Jo Mihaly who at the time was Piete Kuhr grew up in Schneidemuhl (now Pila) started a diary which is published under the title There we'll meet again, a young German girl's diary of the first world war. 1914-1918. Schneidemuhl was the site of a World War One Prisoner of War camp.

An extract from a review of the book at http://www.ppu.org.uk/peacematters/pre99/pm_autumn98c.html is quoted below:

A diary about the First World War, written by a girl who was 12 when it began, might sound a little difficult to read 80 years later. Could there still be anything fresh to learn about that war, anything we don’t already know? The fact that the diary is written by a German teenager does make it unusual. The fact that this teenager went on to oppose war, to dance her anti-war message on the Berlin stage, to marry a Jew, and to be forced to flee Germany in 1933, gives an added poignancy to the diary. The history of its translation into English is fascinating too – a pacifist and former conscientious objector, Walter Wright, found it by chance on a charity book stall when looking for something to brush up his German.
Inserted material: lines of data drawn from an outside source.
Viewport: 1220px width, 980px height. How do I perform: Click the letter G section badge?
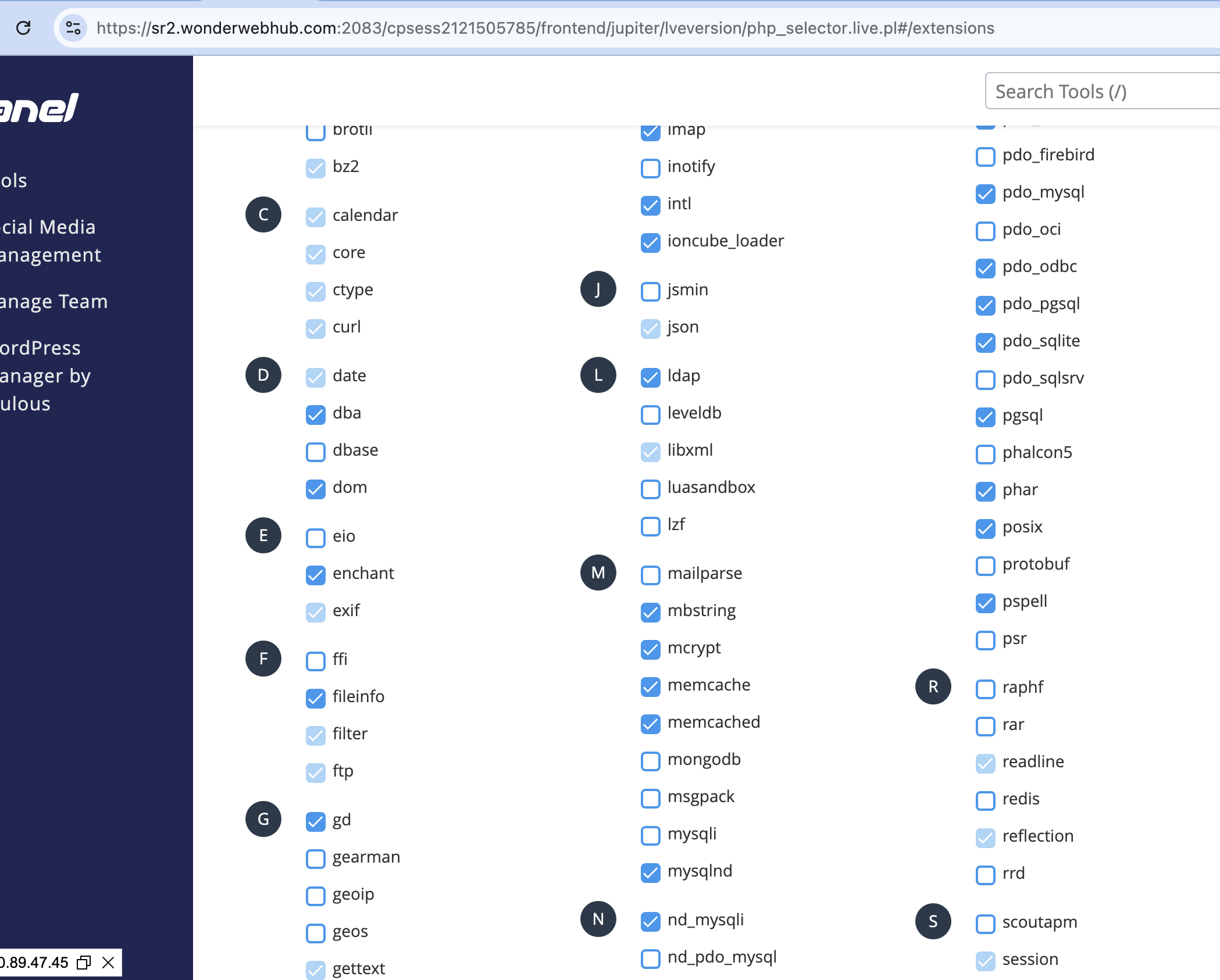[263, 819]
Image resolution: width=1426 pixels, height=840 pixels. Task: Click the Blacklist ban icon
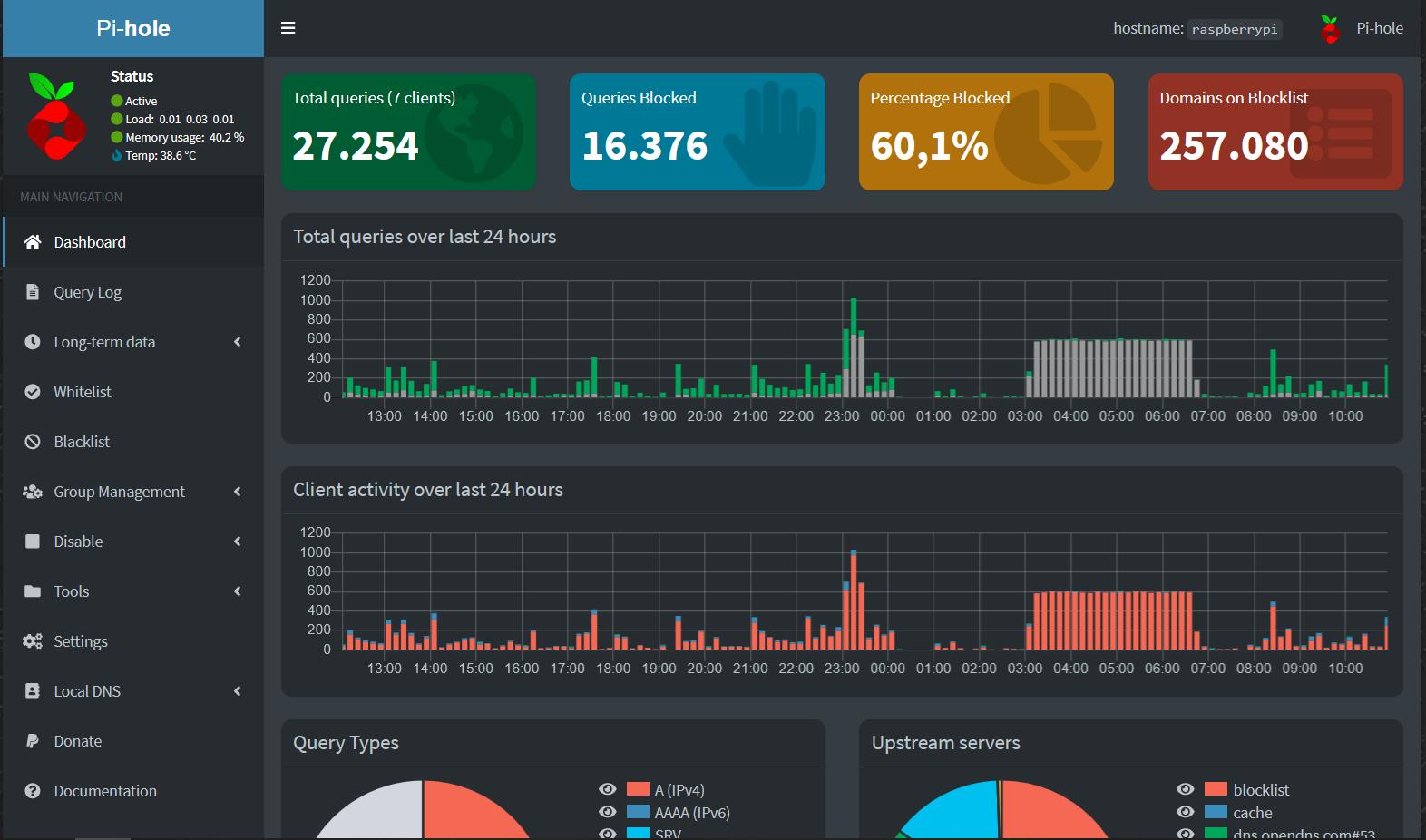coord(33,442)
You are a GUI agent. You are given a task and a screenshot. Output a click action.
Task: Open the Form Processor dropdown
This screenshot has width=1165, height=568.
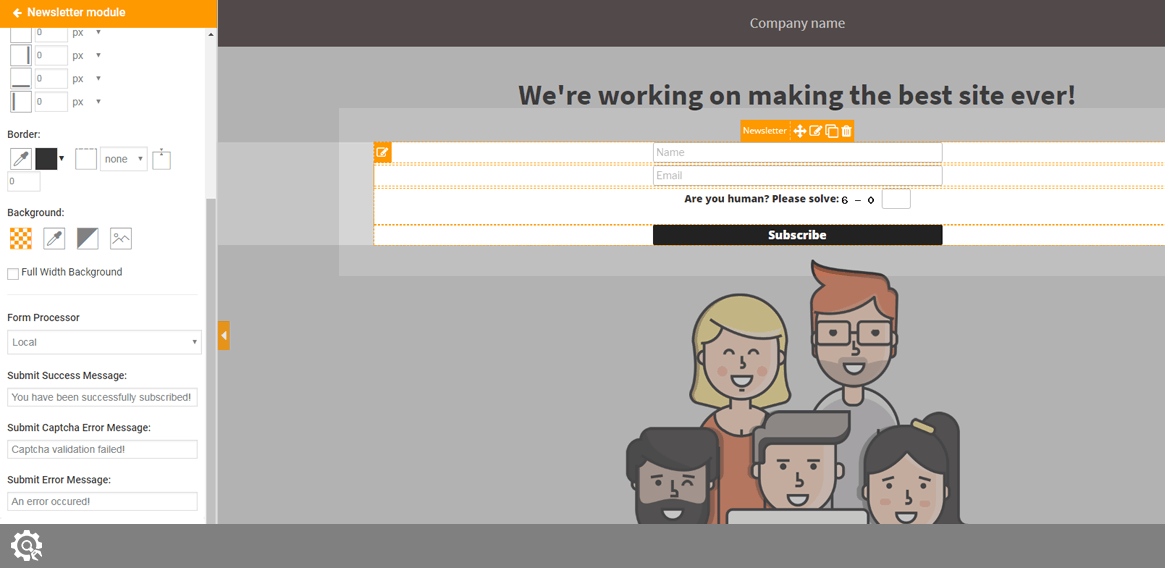coord(104,342)
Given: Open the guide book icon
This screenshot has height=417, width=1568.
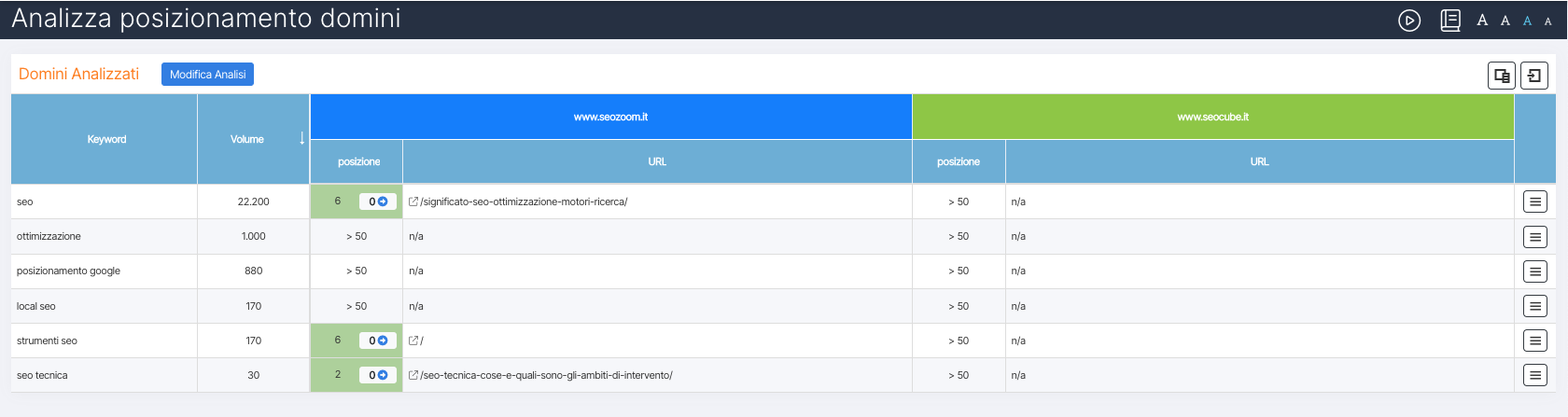Looking at the screenshot, I should pyautogui.click(x=1450, y=21).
He was so captivated by it that he has translated and published it at his own expense, and has followed up the story by making contact with Piete Kuhl’s family in Germany. It wasn’t published until 1982 in Germany (as Da Gibt’s ein Wiedersehn), having been only just rediscovered by Piete herself.

Piete Kuhl was clearly not just an ordinary girl – she thought deeply and felt passionately about the war and her writing developed as she wrote about it. Her mother, who had encouraged her to write this diary as a patriotic act, became increasingly uneasy about the tone of the diary which she could no longer proudly show to her military friends – but Piete carried on with it in any case. She lived in Schneidemuhl, then about 80 miles from the German-Russian frontier, now in Poland. Though not seriously in personal danger herself, the proximity to the Eastern front, and the regular transports of soldiers, prisoners, wounded and refugees through the train station where her grandmother ran the Red Cross canteen, meant that she had an unusual insight into the war for a child. She helped from the beginning with the canteen, giving food and drink to those passing through the station. At first she is caught up with the patriotism, the days off school for each victory, the pleasure of winning – but doubt creeps in. She suffers from thinking about those who are being killed, for example when she hears about the German victory that left thousands of Russian soldiers drowning in the marshes. She goes out of her way to find the local prisoner of war camp to make sure they are being properly looked after, and the Russian cemetery where the ‘enemy’ are buried.

Because she is a child, she has some wonderfully clear insights from time to time: ‘Even the Emperor Franz Joseph has called upon God to give victory to his forces. On how many nations exactly is God to bestow victory?’

On 12th November 1918 she wrote ‘I didn’t like to ask whether we were now well and truly beaten. We have clearly perished from a surfeit of victories.’ She comes alive through these pages – this is not a long catalogue of war news but a lively vivid account interspersed with the ‘normal’ activities, thoughts and dreams of a child growing up in very abnormal times. There is much to learn about the way the whole population was caught up in the war preparations, including school children, the privations of the war as they have less and less food, the way she deals with what is happening by playing fantasy soldiers games, the way anti-Semitism was rife, the spread of disease during the war, the deaths of children severely weakened by hunger (with a particularly gruesome and vivid account of babies who died in an infants home she was helping in), the horror of the phrase ‘The ‘flu is said to have broken out there too’ as the fully laden hospital trains come back from the eastern front to mid-Germany after the war is ‘over’.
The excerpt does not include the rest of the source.